The four options for dealing with the BSPS outlined in the consultation paper are:

  • use a regulated apportionment arrangement to separate the BSPS from Tata Steel UK
  • trigger the section 75 debt due to the scheme (although it is recognised that most of this would not be recoverable)
  • enable the trustees to reduce future pension increases and revaluation under the BSPS to statutory minimum levels (this would involve the Government passing legislation to exempt the BSPS from the restrictions under section 67 Pensions Act 1995 which would otherwise prevent the trustees from reducing members’ benefits without their consent, in order to enable the trustees to make these specific changes)
  • enable the trustees to transfer members’ benefits to a new scheme which provides only for pension increases and revaluation at statutory minimum levels, without obtaining members’ consent to the transfer (this would involve the Government passing legislation to enable a transfer without members’ consent in these circumstances).
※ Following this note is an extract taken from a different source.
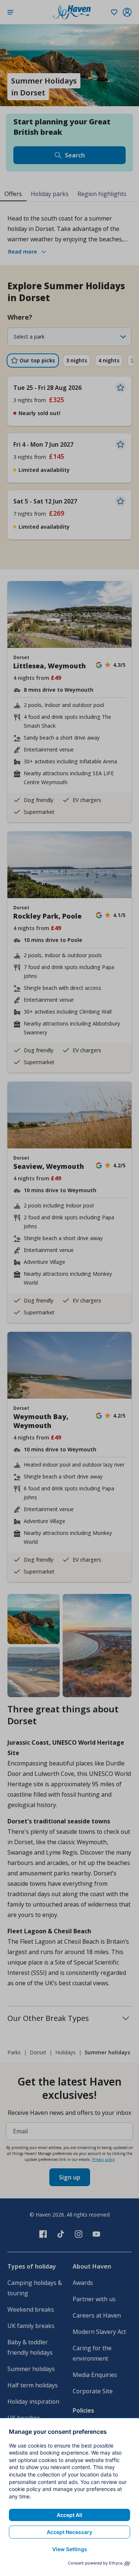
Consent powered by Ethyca (95, 2563)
Options 1 and 2 could be implemented under the existing regulatory framework, whereas options 3 and 4 would require changes to existing legislation before they could go ahead.

Significantly, the consultation paper proposes that the legislative changes required for option 3 would only apply to the BSPS. However, it proposes that the ability under option 4 to transfer members without their consent to a new scheme which pays reduced pension increases and revaluation could be made available to other very large schemes (with over 100,000 members), subject to certain conditions being met (including the need for the trustees to reasonably believe that the scheme will enter a PPF assessment period within 12 months).

RPI/CPI

The proposed changes to revaluation and pension increases under the BSPS to reflect the statutory minimum requirements would, amongst other things, result in a switch from RPI to CPI for revaluing deferred benefits under the BSPS. The consultation paper does not go into detail on this and it is not clear whether the proposals would also mean a switch from RPI to CPI for pension increases or whether CPI is already used for this purpose under the BSPS.

In any event, the options that are being proposed would not have any direct application to the question of whether other schemes can switch from RPI to CPI as the basis for calculating pension increases and revaluation in the normal course of events.

Wider implications

The fact that the Government is intervening and contemplating providing greater flexibility to allow for the restructuring of defined benefit pension promises in this case (albeit in fairly extreme circumstances) shows that, in particular circumstances, the Government may be prepared to take action to facilitate the restructuring of a business and its defined benefit scheme. The difficulties of dealing with pension schemes in circumstances of near-employer insolvency have been highlighted recently by the Pollock decision and BHS.

Of wider relevance for other very large schemes in deficit with a sponsor on the brink of insolvency is the proposal to extend the ability for trustees to transfer members without their consent into a new scheme which pays reduced benefits. This would, however, be subject to conditions that would only apply in fairly extreme scenarios.

The consultation paper is not clear as to why the Government is contemplating allowing option 4 (transfer to a new scheme) to cover other very large DB schemes, but is not willing to do the same in relation to option 3 (reduction of benefits within the existing scheme). The only substantive difference based on the proposals is that members would be able to opt out of the former but not the latter.

The paper emphasises that the reason for limiting the extension to very large schemes is that it is more difficult for those schemes to obtain the individual consent of a significant proportion of members. While there is logic to this, it is likely that there may be calls for smaller schemes to be given the same level of flexibility in similar circumstances.